OpenAI quietly opened a new frontier in consumer health this week: a ChatGPT feature that can ingest your medical records and data from fitness apps to answer health-related questions with more personal context.

What OpenAI announced

In a blog post, OpenAI unveiled ChatGPT Health and said it will let early users in the US connect items like Apple Health, Peloton and MyFitnessPal, plus medical records, so the chatbot can tailor replies to a person’s history and measurements. The company emphasized that Health is "designed to support, not replace, medical care," that conversations in the Health experience are stored separately from other chats, and that the data won’t be used to train its models. You can read OpenAI’s full announcement here.

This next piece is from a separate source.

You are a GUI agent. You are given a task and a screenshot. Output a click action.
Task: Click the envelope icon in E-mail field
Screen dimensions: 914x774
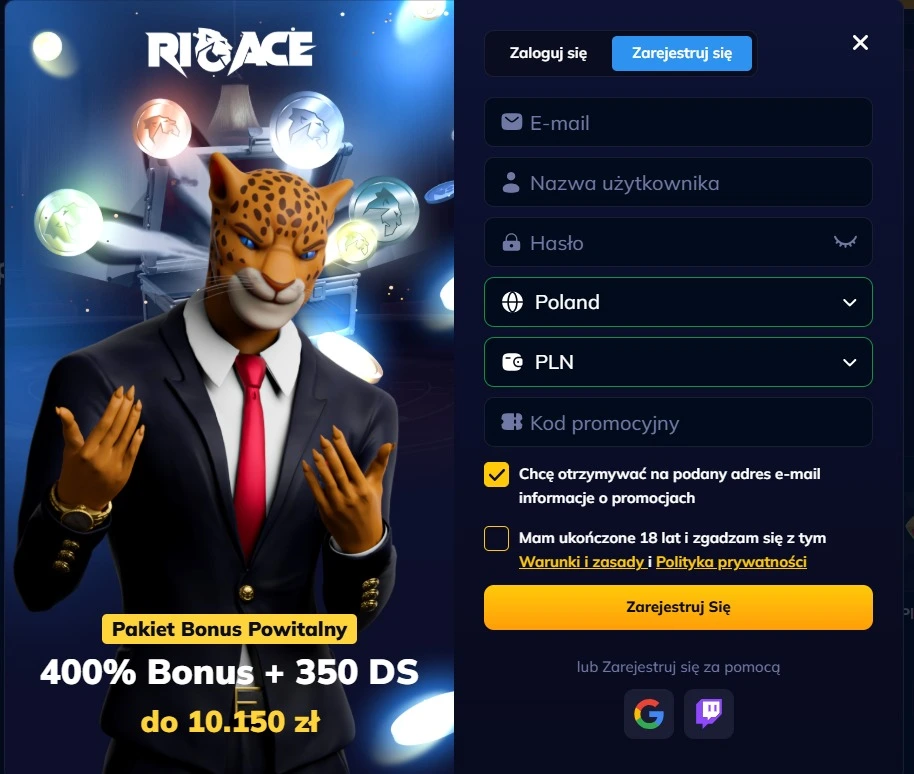512,122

OpenAI also pointed to the scale of demand: millions of people already turn to ChatGPT for questions about health and wellbeing. The firm is rolling Health out to a small group of early users and has a waitlist for broader access.

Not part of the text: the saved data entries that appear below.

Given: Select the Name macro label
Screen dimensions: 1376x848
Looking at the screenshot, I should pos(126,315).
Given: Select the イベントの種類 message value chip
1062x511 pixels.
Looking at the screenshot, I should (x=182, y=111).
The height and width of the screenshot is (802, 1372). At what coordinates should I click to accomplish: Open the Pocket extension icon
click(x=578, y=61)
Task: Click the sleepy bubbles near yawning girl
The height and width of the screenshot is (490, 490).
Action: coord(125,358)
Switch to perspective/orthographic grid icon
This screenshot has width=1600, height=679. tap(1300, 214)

Why this matters — and why people are nervous

Letting an AI read your chart is materially different from asking a generic question. With access to a timeline of diagnoses, medications, labs and activity data, the chatbot can give answers that are more specific — and more consequential. That’s the upside: clarity and personalization without scheduling a doctor.

But privacy advocates and experts are sounding alarms. Andrew Crawford of the Center for Democracy and Technology called for "airtight" safeguards around health information, noting that health data is among the most sensitive people share. Critics worry about how companies might combine or monetise insights from this data down the line, especially as AI firms explore advertising and other revenue models.

Regulatory differences matter, too. OpenAI’s initial launch excludes the UK, Switzerland and the European Economic Area, where strict rules govern how sensitive data is processed. In the US, where rules vary by sector and company, some firms are not bound by the same privacy protections—raising uncertainty about long-term data use and liability.

The business angle: health as the next big market

For AI labs, health is a high-stakes growth opportunity. Observers point out that productizing personalized health assistance could reshape how patients find care and what they buy to address symptoms. Investors and rivals are watching closely: Alphabet’s Gemini and other competitors are likely to push into the same space, and industry chatter suggests this is where the major labs intend to battle for user attention and recurring revenue. (If you want to see how other AI products from OpenAI are expanding, note OpenAI’s Sora recently landing on Android in the US and Canada OpenAI’s Sora lands on Android.)

Bloomberg and others frame health as the next major market for AI companies — a crowded, lucrative arena where accuracy, trust and regulatory compliance will determine winners.

What ChatGPT Health can and can’t do

OpenAI is careful to say it isn’t offering diagnoses or treatment plans the way a clinician would. In practice, that distinction will be fuzzy for users who receive a detailed, personalized explanation about symptoms or medications. Generative models can sound authoritative even when they’re wrong, so plain-language disclaimers alone won’t prevent misinterpretation.

Max Sinclair, an industry founder, called the launch a "watershed moment," suggesting the tool could become a trusted medical adviser and even influence retail decisions tied to treatment or self-care.

If you’re considering signing up

A few pragmatic steps before you grant Health access to your records:

  • Read the permission screens carefully to see exactly which apps and types of records are shared.
  • Check OpenAI’s Health-specific privacy promises on the announcement page and look for retention and deletion options.
  • Treat any AI-provided medical guidance as informational — verify with a licensed clinician before changing treatments or medications.
  • Consider which devices and apps you connect. Consumer wearables and health apps (for example, an Apple Watch) can add fine-grained data; make sure you’re comfortable sharing that level of detail. See pricing and availability for an Apple Watch if you’re thinking about wearable-sourced data.

How regulators and rivals may respond

Expect a mix of regulatory scrutiny and competitive counterpunches. Companies that already handle protected health information under HIPAA or are integrated into healthcare systems will emphasize compliance; consumer-facing AI companies will stress consent and data minimization. Google and others are unlikely to sit still — recent product moves around combining AI with user documents and accounts suggest rivals are preparing similar integrations Gemini’s Deep Research plugs into Gmail and Drive.

OpenAI’s health push also spotlights broader questions about who owns and controls medical data in an era of powerful consumer AI: patients, clinicians, platforms, or regulators.

There’s real promise in more accessible, personalized medical information. But realizing that promise without rolling back privacy or safety will take careful engineering, transparent policy, and—critically—trust from people and the institutions that care for them. For now, ChatGPT Health is a U.S.-only experiment that sets a clear marker: consumer AI is moving from general advice into people’s medical records, and the industry and regulators will have to catch up fast.